The result was underwhelming. It would fail EVERY TIME, with either an exception about deadlocks or
System.InvalidOperationException: This SqlTransaction has completed; it is no longer usable.
at Microsoft.Data.SqlClient.SqlTransaction.ZombieCheck()
at Microsoft.Data.SqlClient.SqlTransaction.Commit()
I did what every sane developer would do in this situation and bought myself a shotgun (we all know it's the most effective against zombies) then googled for other people having this issue. I mean, it would be common, right? You do some EF stuff in parallel and you get some errors.
No. This is happening in a parallelism scenario, but that's not the cause. Also, it's not about transactions. EF will wrap SaveChanges operations in a transaction and that is causing the error, but the transaction being completed is the issue and no, it's not your code!
I tried everything I could think of. I disabled the EF transaction and made my own, using all types of IsolationLevel, I tried EnableRetryOnFailure with hilarious results (I was monitoring the values inserted in the database with NOLOCK and they were going to 20, then back to 10, then 15, then back to 1 and it was taking ages trying to retry operations that apparently had dependencies to each other, only to almost all to fail after a long time). I even disabled connection pooling, which probably works, but would have made everything slow.
Solution
While I can't say what EXACTLY caused the problem (I would have to look into the Microsoft code and I don't feel like it now), the solution was ridiculously simple: just make the IDENTITY column a primary key instead:
CREATE TABLE STR_ID (
ID INT PRIMARY KEY IDENTITY(1,1),
STR NVARCHAR(64)
}
-- because this is what I am searching for
CREATE UNIQUE INDEX IX_STR_ID_STR ON STR_ID(STR)
[Table("STR_ID")]
public class StrId {
[Column("ID")]
[Key]
public int Id { get; set; }
[Column("STR")]
public string Text { get; set; }
}
I was about to use IsolationLevel.ReadUncommitted for the select or just set AutoTransactionsEnabled to false (which also would have solved the problem), when the other guy suggested I would use this solution.
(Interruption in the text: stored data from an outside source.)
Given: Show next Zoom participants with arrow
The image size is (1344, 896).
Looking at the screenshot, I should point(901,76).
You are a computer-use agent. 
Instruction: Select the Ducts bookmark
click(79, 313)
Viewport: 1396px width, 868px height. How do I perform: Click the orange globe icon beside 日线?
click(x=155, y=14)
And I refused! It was dumb! Why the hell would that work? You dummy! And of course it worked. Why? Donno! The magical thinking in the design of EF strikes again and I am the dummy.
Conclusion
What happened is probably related to deadlocks, more specifically multiple threads trying to read/write/read again from a table and getting in each other's way. It probably has something to do with how IDENTITY columns need to lock the entire table, even if no one reads that row! But what it is certain to be is a bug: the database functionality for a primary key identity column and a unique indexed identity column is identical! And yet Entity Framework handles them very differently.
So, in conclusion:
- yay! finally a technical post
- this had nothing to do with how DbContexts get disposed (since in my actual scenario I was getting this from dependency injection and so I lost hours ruling that out)
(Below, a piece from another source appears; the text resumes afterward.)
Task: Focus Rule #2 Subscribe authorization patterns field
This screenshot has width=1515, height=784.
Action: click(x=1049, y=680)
- the error about transactions was misleading, since the issue was what closed the transaction inside the Microsoft code not whatever you did
- the advice of some of the AggregateExceptions up the stream (An exception has been raised that is likely due to a transient failure. Consider enabling transient error resiliency by adding 'EnableRetryOnFailure' to the 'UseSqlServer' call.) was even more misleading
- the EF support for IDENTITY columns - well, it needs it because then how would it know not to attempt to save values in those columns - is also misleading, because it doesn't mean it's good support
- while parallel access to the DB made the problem visible, it has little to do with parallelism
- EF knows how to handle PRIMARY KEYs so that's the solution
- EF sucks!
I really hope this saves time for people in the same situation!